Ask any New Yorker what they think about the state of the city and you’re sure to get a laundry list of complaints. Whether it’s rising rents and rampant homelessness, traffic jams and angry drivers, neighborhoods filled with vacant storefronts and homogenous chain stores, or long commutes on broken down trains and buses, residents have a lot to be angry about.

However, the events of last month were enough to make even the most tragically-hip and well-heeled New Yorker begin to doubt their passion for city living.

The problems began on July 13 when more than 60,000 Con Edison customers on the Upper West Side lost power. This blackout was followed by a scorching heat wave that sent real feel temperatures into the triple digits, which in turn led Con Edison to preemptively shut off power to 53,000 largely working-class residents in Queens and Brooklyn—a move supposedly meant to avoid wider outages across the city. During this same heat wave, the subway system saw one of its biggest shutdowns in years with all but one of the numbered train lines completely out of service for several hours because of a computer malfunction. This left many commuters stranded (sometimes for hours) beneath the muggy city streets on crowded and sweltering trains with little to no air conditioning. And then on July 22, just as residents were beginning to feel some relief from the heat, thanks in part to a summer rain storm, several subway lines were yet again shut down, this time due to flooding, and many neighborhoods, particularly in North Brooklyn, were inundated with rain water that was waist deep in some places. One man, in particular, was nearly washed onto the tracks in the Court Street Station in Queens, when water burst through a retaining wall between the train station and an adjacent construction site. 

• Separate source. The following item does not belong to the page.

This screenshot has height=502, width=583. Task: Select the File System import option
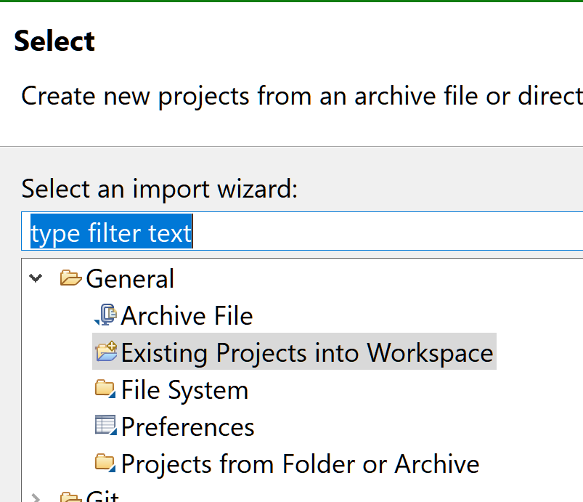click(x=184, y=390)
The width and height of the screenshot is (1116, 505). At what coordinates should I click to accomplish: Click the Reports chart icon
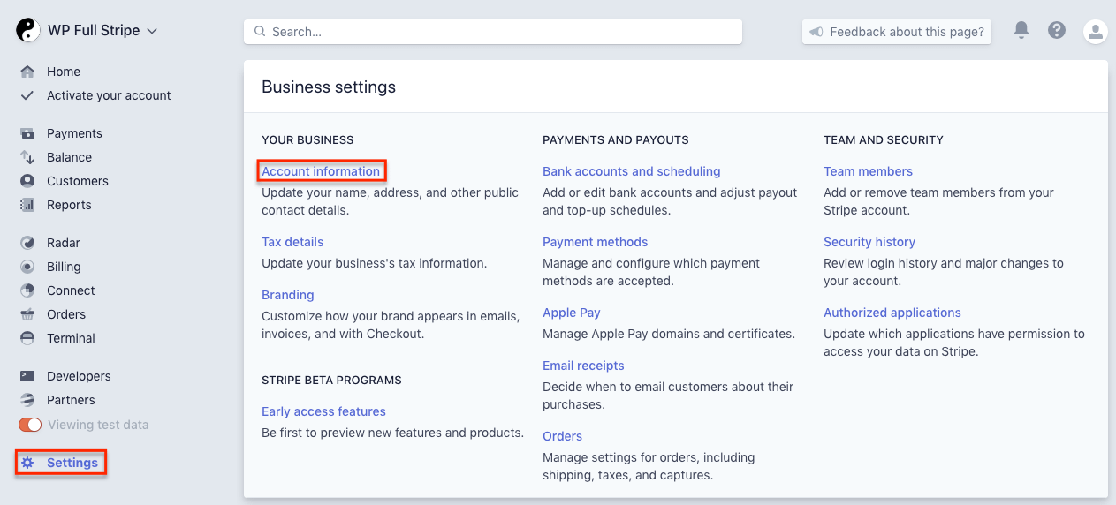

Although it was indeed a bad month, such events, as any native can tell you, are becoming increasingly common,  and without a massive overhaul of the city’s aging infrastructure, are sure to become the new norm in a metropolis that is slipping into levels of decay that haven’t been seen since the mid-seventies, when NYC faced a massive fiscal crisis, and poorer boroughs like the Bronx were simply allowed to burn. Combine this with rising sea levels and the increasing number of snowstorms, heatwaves and hurricanes caused by climate change, and it’s obvious that the city is doomed without a radical reinvestment in and restructuring of public services that puts the needs of New Yorkers above the interests and profits of capital.

A Legacy of Neglect

As radical economists have pointed out, working people are not only exploited directly by their employers, but are regularly forced to subsidize the operations of capital itself. Whether through commuter costs, childcare, healthcare, unpaid domestic labor or regressive taxes that place the burden of the functioning of capitalist reproduction squarely on the shoulders of those who benefit the least from it, working people are regularly forced to pay for the “privilege” of their own exploitation. Over the last several decades, this has only been exacerbated by a politics of austerity and privatization that has slashed spending on public necessities like basic infrastructure, education and transportation, forcing working people to pay more, even as the quality of those services declines.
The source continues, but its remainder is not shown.